- The US Dollar has a volatile start of the week, though it is on the back foot early on Monday.
- Talk of the town is the surprise gain of the left coalition in France.
- The US Dollar index hovers around 105.00, testing a vital level of support.
The US Dollar (USD) whipsaws on Monday with a lot of technical gap-fills after market openings were very choppy on the outcome of the second round of elections in France. In a surprise move, the left-wing coalition New Popular Front of Jean-Luc Mélenchon won and claimed victory, while the current ruling French President Emmanuel Macron’s centrist Ensemble alliance came in second. This is a surprise blow to the far-right National Rally of Marine Le Pen, who had a landslide victory in the first election round last week. With no one holding an absolute majority and political agendas being very dispersed and barely having any common ground, a hung parliament or a minority government seems to be the only possible outcome for now. Still, the far-right movement appears to be halted.
On Monday, all eyes will be on the bond market and the spreads between France and Germany. On the US economic front, it is a very calm start to the week. US Federal Reserve (Fed) Chairman Jerome Powell is heading to Capitol Hill on Tuesday and Wednesday for its semi-annual testimony on the economic outlook and recent monetary policy actions before the Joint Economic Committee. That is just ahead of the US Consumer Price Index (CPI) data for June, which is scheduled for Thursday.
Daily digest market movers: US session not having it
- Hungarian Minister-President Viktor Orban, who is currently at the helm for a six-month rotating term as President of the European Union, has made another suprise visit. This time he caught up with Chinese President Xi Jin Ping, after earlier last week Orban paid a visit to Ukrainian President Volodymyr Zelensky and Russian President Vladimir Putin. Orban is expected to head to the United States next.
- As mentioned above, a hung parliament looks likely in France, still the far-right movement appears to be halted. This translates into a drop in yield spreads between France and Germany. Last week, the spread between the two 10-year sovereign bond yields rose towards 81 basis points when Marine Le Pen’s far-right party was in the lead. The gap now narrows to 65 basis points, with, on average, the spread being around 50 basis points in normal conditions.
- Markets are applauding the stalemate situation because the far left party has no majority to pass its extensive and excessive spending agenda. Actually, not any party will be able to push through any sort of reform until the next elections, which will be the Presidential ones, on April 11, 2027.
- Over the weekend, more democratic key people in the US came out to ask President Joe Biden to resign and pave the way for someone else.
- At 15:30 GMT, the US Treasury Department will auction a 3-month and a 6-month bill.
- The US Consumer Credit Change for May is expected to rise to $8.65 billion from $6.4 billion.
- Quite the turnaround in equities with both European and US equities turning green ahead of the US opening bell.

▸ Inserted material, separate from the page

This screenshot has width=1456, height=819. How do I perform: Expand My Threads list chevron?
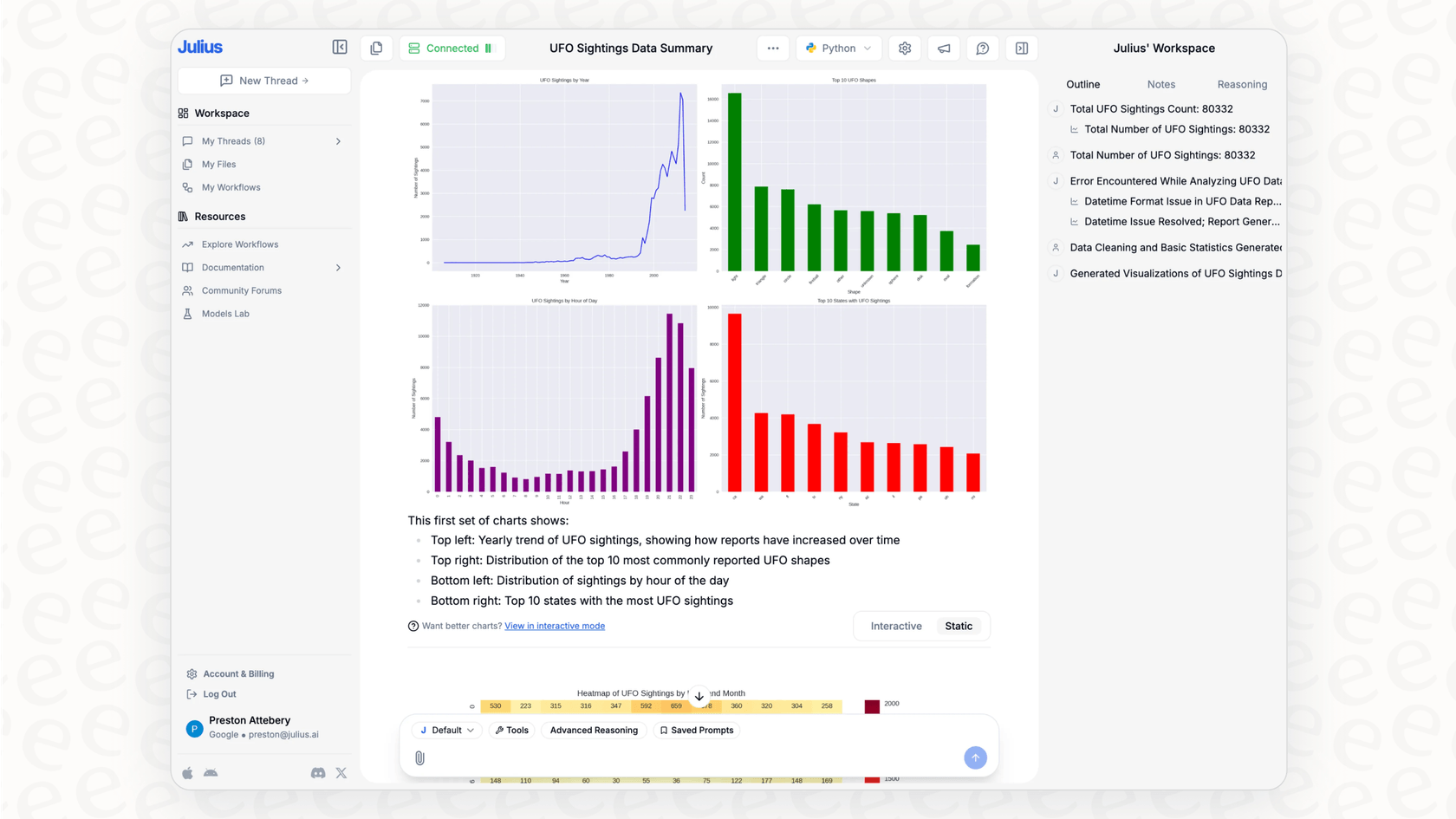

- The CME Fedwatch Tool is broadly backing a rate cut in September despite recent comments from Fed officials. The odds now stand at 69% for a 25-basis-point cut. A rate pause stands at a 26.1% chance, while a 50-basis-point rate cut has a slim 4.8% possibility.
- The US 10-year benchmark rate trades at 4.27%, and turns volatile after hitting 4.31% earlier just ahead of the US session.
US Dollar Index Technical Analysis: It gets hot
The US Dollar Index (DXY) fell out of bed on Monday in early trading, with markets scrambling to look for direction on the back of the French election outcome in the second round. Expect this news to get digested by the US markets as no changes are taking place in France on the international forum, with no additional spending packages or reforms to be pushed through with a non-majority government. All eyes will be on the bond markets because the declines in European yields are also spilling over into US bonds, where a further decline could drive the DXY lower.
On the upside, the 55-day Simple Moving Average (SMA) at 105.18 has now turned into resistance after an early test during the Asian session received a firm rejection and pushed the DXY further down again to test the 105.00 level. Should that 55-day SMA be reclaimed again, 105.53 and 105.89 are the next nearby pivotal levels. In case Fed Chairman Powell delivers some hawkish comments before Congress later this week or the US CPI print points to a pickup in inflation again, the red descending trend line in the chart around 106.23 and April’s peak at 106.52 could come into play.
On the downside, the risk of a nosedive move is increasing, with double support at 104.77, the confluence of the 100-day SMA and the green ascending trend line from December 2023. Should that double layer give way, the 200-day SMA at 104.43 is the gatekeeper that should catch the DXY and avoid further declines. Further down, the correction could head to 104.00 as an initial stage.